TASK.
Collect every line of the records that contains the string "width", treating uppercase and lowercase as different.

RECORDS SHOWN.
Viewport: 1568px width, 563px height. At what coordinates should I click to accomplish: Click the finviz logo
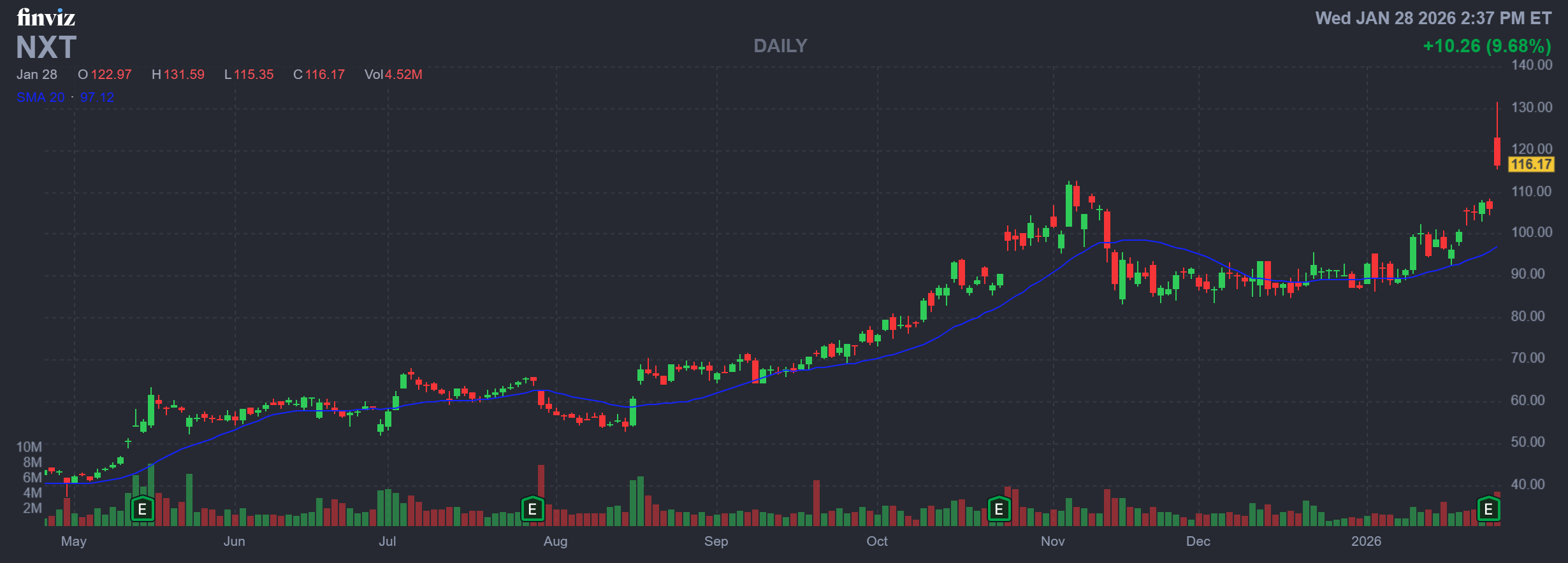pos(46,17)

--

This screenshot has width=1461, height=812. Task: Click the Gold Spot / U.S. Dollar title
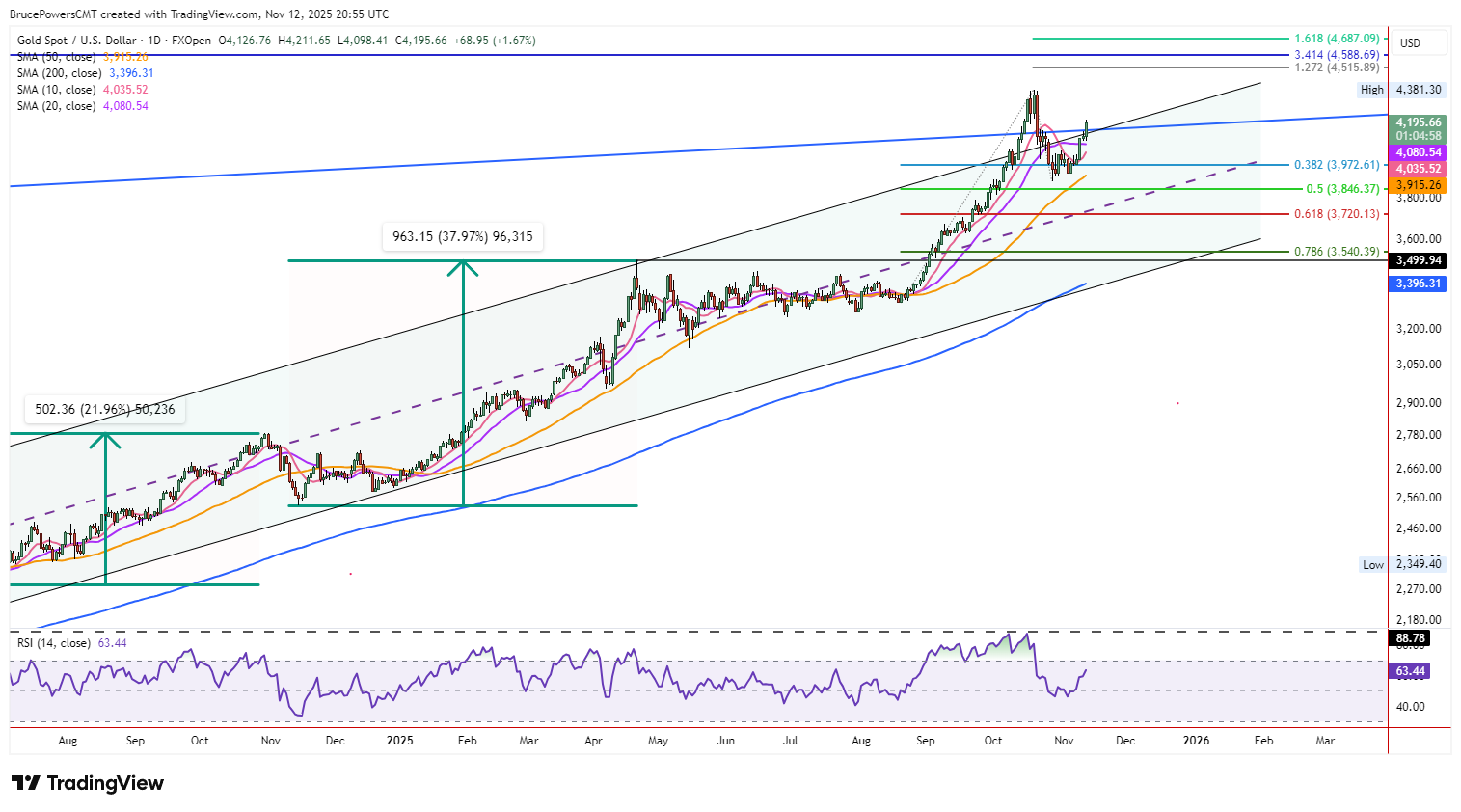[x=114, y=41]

==

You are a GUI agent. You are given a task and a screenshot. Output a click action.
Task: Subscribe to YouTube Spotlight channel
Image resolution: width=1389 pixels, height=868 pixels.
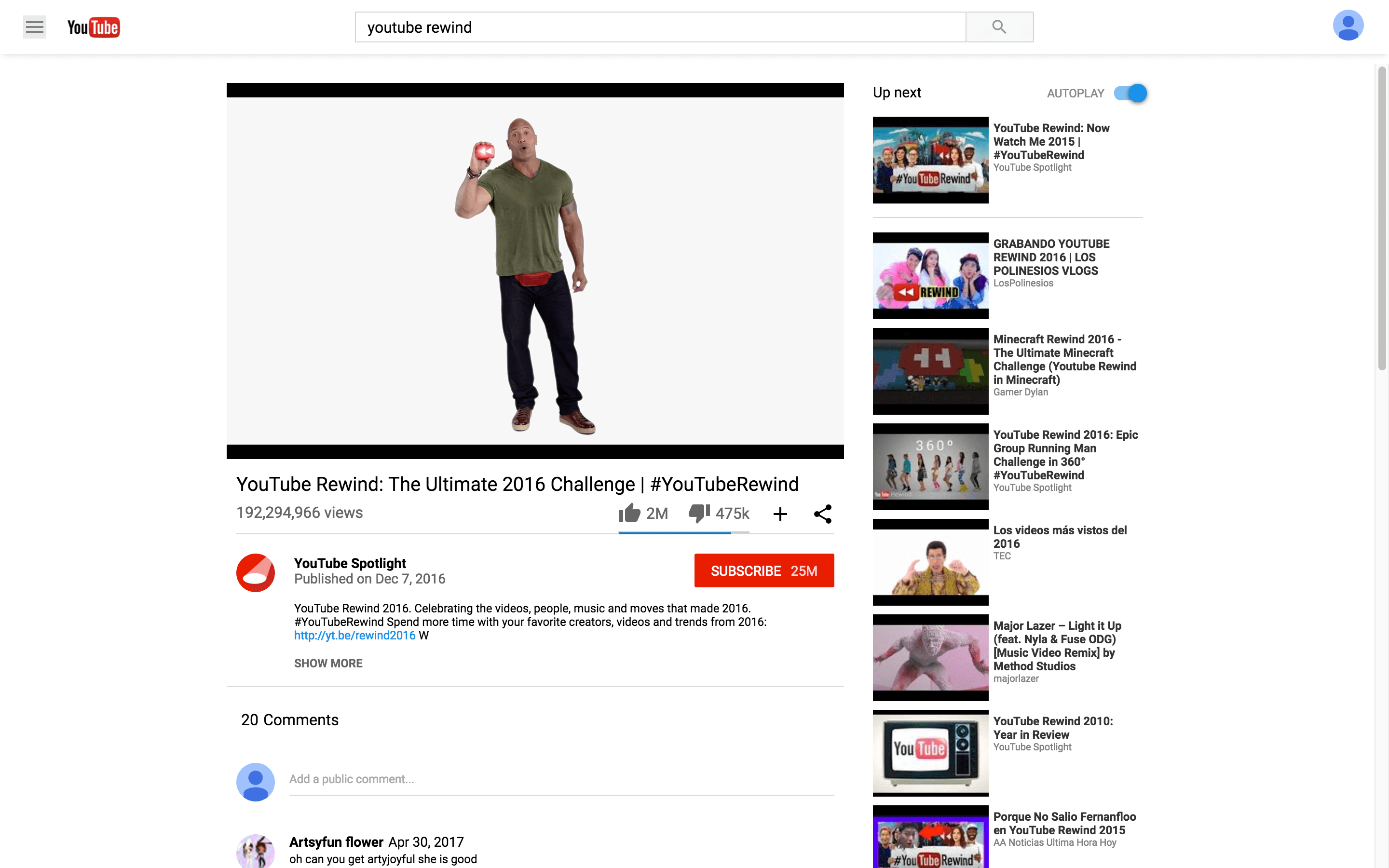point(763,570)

RESULT OF THE EXERCISE.
Viewport: 1568px width, 563px height. At what coordinates should I click to accomplish: Click the finviz logo
This screenshot has width=1461, height=812. Task: Click the Gold Spot / U.S. Dollar title
Image resolution: width=1389 pixels, height=868 pixels.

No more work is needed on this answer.